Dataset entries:

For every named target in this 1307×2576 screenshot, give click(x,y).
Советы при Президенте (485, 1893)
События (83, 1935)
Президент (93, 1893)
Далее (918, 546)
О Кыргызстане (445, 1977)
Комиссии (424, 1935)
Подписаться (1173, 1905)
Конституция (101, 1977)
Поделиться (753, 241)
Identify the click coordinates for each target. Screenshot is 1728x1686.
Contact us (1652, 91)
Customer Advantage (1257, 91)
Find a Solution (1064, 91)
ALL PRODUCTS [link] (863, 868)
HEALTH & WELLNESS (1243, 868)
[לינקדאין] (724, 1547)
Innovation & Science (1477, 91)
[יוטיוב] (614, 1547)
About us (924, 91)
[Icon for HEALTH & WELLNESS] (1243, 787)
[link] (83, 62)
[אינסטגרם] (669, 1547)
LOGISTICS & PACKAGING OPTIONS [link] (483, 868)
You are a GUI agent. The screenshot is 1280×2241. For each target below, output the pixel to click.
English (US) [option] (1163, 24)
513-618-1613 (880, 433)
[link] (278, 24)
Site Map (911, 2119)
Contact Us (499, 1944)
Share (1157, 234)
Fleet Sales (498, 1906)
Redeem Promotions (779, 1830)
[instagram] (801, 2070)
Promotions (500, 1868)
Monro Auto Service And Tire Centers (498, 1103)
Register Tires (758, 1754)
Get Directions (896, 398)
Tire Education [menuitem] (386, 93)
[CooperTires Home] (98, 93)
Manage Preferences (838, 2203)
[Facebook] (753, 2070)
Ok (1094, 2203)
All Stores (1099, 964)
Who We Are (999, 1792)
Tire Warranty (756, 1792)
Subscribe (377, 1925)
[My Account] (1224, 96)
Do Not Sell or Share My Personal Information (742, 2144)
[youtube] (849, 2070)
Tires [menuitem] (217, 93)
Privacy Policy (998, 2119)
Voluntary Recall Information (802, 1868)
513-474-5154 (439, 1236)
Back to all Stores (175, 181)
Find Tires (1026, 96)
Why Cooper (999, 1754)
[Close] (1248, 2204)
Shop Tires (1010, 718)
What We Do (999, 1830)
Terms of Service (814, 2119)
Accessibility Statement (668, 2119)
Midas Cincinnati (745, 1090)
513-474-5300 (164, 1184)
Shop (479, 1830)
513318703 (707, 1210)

**YOUR INSTRUCTIONS**
Please return every line from the first one in the records above down to the line containing "Shop (479, 1830)", including both, exactly as written and nothing more.

**EXPECTED ANSWER**
For every named target in this 1307×2576 screenshot, give click(x,y).
Советы при Президенте (485, 1893)
События (83, 1935)
Президент (93, 1893)
Далее (918, 546)
О Кыргызстане (445, 1977)
Комиссии (424, 1935)
Подписаться (1173, 1905)
Конституция (101, 1977)
Поделиться (753, 241)
Identify the click coordinates for each target. Screenshot is 1728x1686.
Contact us (1652, 91)
Customer Advantage (1257, 91)
Find a Solution (1064, 91)
ALL PRODUCTS [link] (863, 868)
HEALTH & WELLNESS (1243, 868)
[לינקדאין] (724, 1547)
Innovation & Science (1477, 91)
[יוטיוב] (614, 1547)
About us (924, 91)
[Icon for HEALTH & WELLNESS] (1243, 787)
[link] (83, 62)
[אינסטגרם] (669, 1547)
LOGISTICS & PACKAGING OPTIONS [link] (483, 868)
You are a GUI agent. The screenshot is 1280×2241. For each target below, output the pixel to click.
English (US) [option] (1163, 24)
513-618-1613 (880, 433)
[link] (278, 24)
Site Map (911, 2119)
Contact Us (499, 1944)
Share (1157, 234)
Fleet Sales (498, 1906)
Redeem Promotions (779, 1830)
[instagram] (801, 2070)
Promotions (500, 1868)
Monro Auto Service And Tire Centers (498, 1103)
Register Tires (758, 1754)
Get Directions (896, 398)
Tire Education [menuitem] (386, 93)
[CooperTires Home] (98, 93)
Manage Preferences (838, 2203)
[Facebook] (753, 2070)
Ok (1094, 2203)
All Stores (1099, 964)
Who We Are (999, 1792)
Tire Warranty (756, 1792)
Subscribe (377, 1925)
[My Account] (1224, 96)
Do Not Sell or Share My Personal Information (742, 2144)
[youtube] (849, 2070)
Tires [menuitem] (217, 93)
Privacy Policy (998, 2119)
Voluntary Recall Information (802, 1868)
513-474-5154 (439, 1236)
Back to all Stores (175, 181)
Find Tires (1026, 96)
Why Cooper (999, 1754)
[Close] (1248, 2204)
Shop Tires (1010, 718)
What We Do (999, 1830)
Terms of Service (814, 2119)
Accessibility Statement (668, 2119)
Midas Cincinnati (745, 1090)
513-474-5300 (164, 1184)
Shop (479, 1830)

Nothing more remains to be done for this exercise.